第一章 消えた聖女
1.忘れられない過去の傷
お願い、やめて。
もう見たくないの。忘れたいの。
もう終わったことなのに、どうして神は私に試練をお与えになるのですか。
役目を果たしたではないですか。
それなのに、どうして解放してくれないのですか?
私はもう、聖女ではないのに――
「ルナリア、ルナリア!」
私を呼ぶ声に、意識が浮上する。
悪夢から私を引き上げてくれる優しい声。
目を開けると、朝陽に照らされて煌めく白銀の髪と、透き通った赤い瞳が心配そうにこちらを見ていた。
「ルナリア……またうなされていたよ。大丈夫か?」
「……ディラン様」
「こんなに震えて、可哀そうに。……とても怖い夢だったんだね」
ディラン様は私を腕の中に引き寄せ、掛布をかけた。
彼が私の目尻を拭ったことで、自分が泣いているのだと気づく。
まだ心臓が激しい音を上げ、ぎゅうぎゅうと締め付けて苦しい。
また、思い出してしまった。
辛くて、苦しいだけの、二度と思い出したくない記憶。
ディラン様の胸に顔を埋め、込み上げる胸の痛みを堪えた。
あの日々はもう二度と戻らない。
戻りたくもない――
「もう、朝ですね。起きなければ……」
「今日は仕事が休みだから、まだゆっくりできるよ」
そう言うと、ディラン様は私の頬を撫で、額に口付けを落とした。
「疲れた顔をしている。

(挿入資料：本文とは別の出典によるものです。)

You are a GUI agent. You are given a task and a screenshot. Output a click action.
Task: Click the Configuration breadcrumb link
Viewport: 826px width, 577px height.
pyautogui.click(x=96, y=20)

少し眠るといい。悪夢を見ないように、俺がずっとこうして抱きしめているから」
「…………」
「大丈夫。ずっとそばにいるよ」
ディラン様の規則正しい心臓の音と、私の頭を撫でる手が心地よくて、涙がにじむ。
切なくて、苦しくて、彼の背中に手を回して縋りついた。
あの夢を見た後は、酷くみじめな気分になって消えたい衝動に駆られる。
この込み上げる衝動をどうにかしたくて、目の前の彼に縋った。
「ディラン様」
「なに?」
「……抱いてください」
「――いいよ。何も考えられなくさせてあげる」
優しい手が私の顎をそっと掴み、顔を上げさせる。そして唇に柔らかい感触が降りてきた。
「んっ」
「可愛い。愛してるよ、ルナリア」
啄むような口付けから、徐々に深いものへと変わる。彼は私の上に覆いかぶさり、何度も角度を変え、私に愛を囁きながら舌を絡め、口内を蹂躙した。
甘い口づけによって体に火がついた私は、彼の髪が落ちて頬を撫でるだけで反応してしまう。

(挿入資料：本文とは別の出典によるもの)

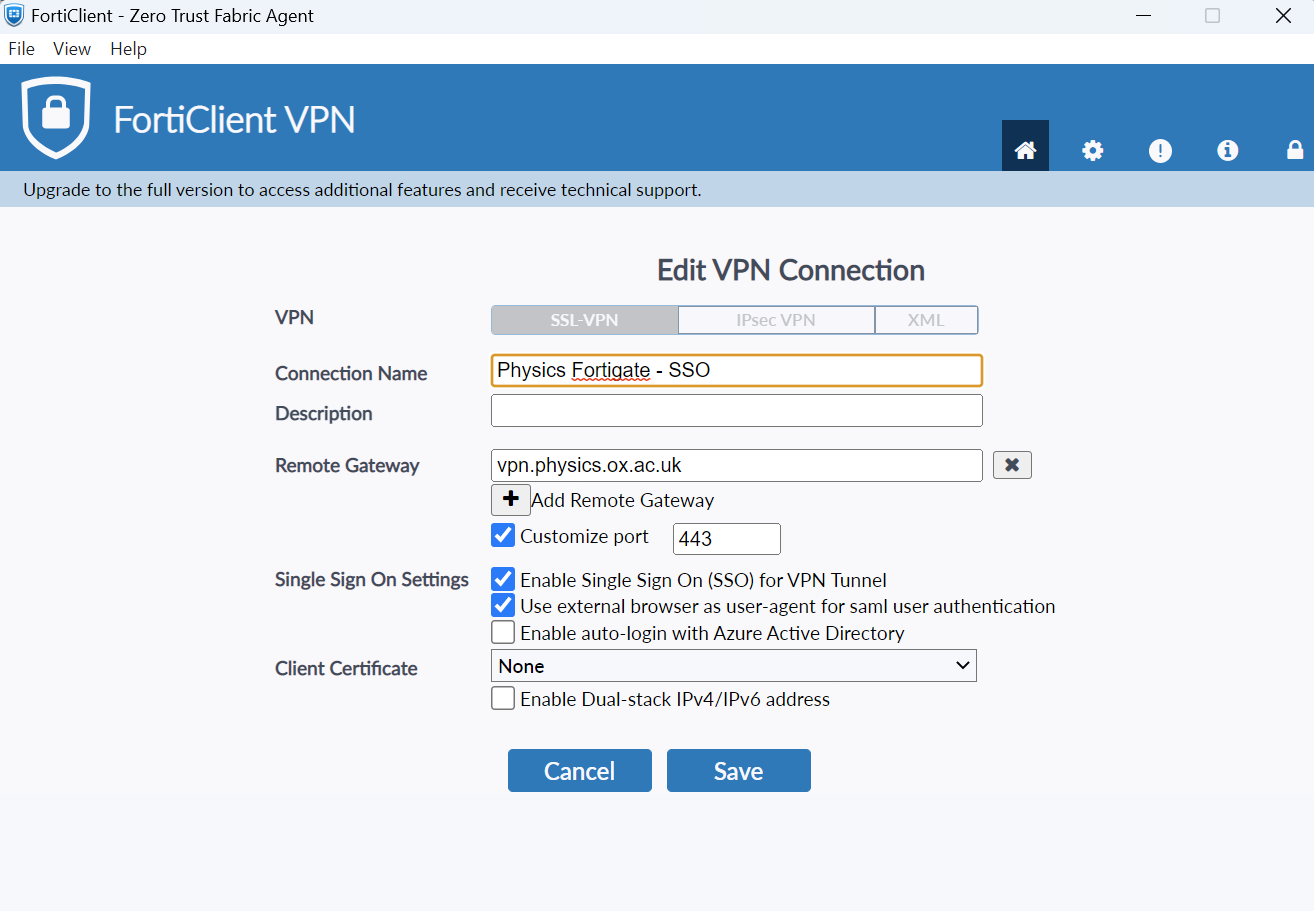Go to the Home icon tab
This screenshot has width=1314, height=911.
click(1025, 150)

夜着も下着もすべて剥ぎ取られ、全身を彼に愛撫され、熱が高められていく。彼に何度も愛されたこの体は、与えられる快楽に従順に応えていった。
「あぁっ、だめ! そこはしなくていい! 湯あみしてないから汚い!」
「ルナリアに汚い所なんてないよ」
「ディラン様! やめ……あああ!」
彼は脚の間に頭を埋め、蜜を溢れさせる秘部を、水音を立てながら舌で舐めとっていく。 逃げようとする私の腰を掴みながら、びくつく足が閉じないように両腕で押さえ、震える花芯を何度も舌で弄び、強く吸い上げた。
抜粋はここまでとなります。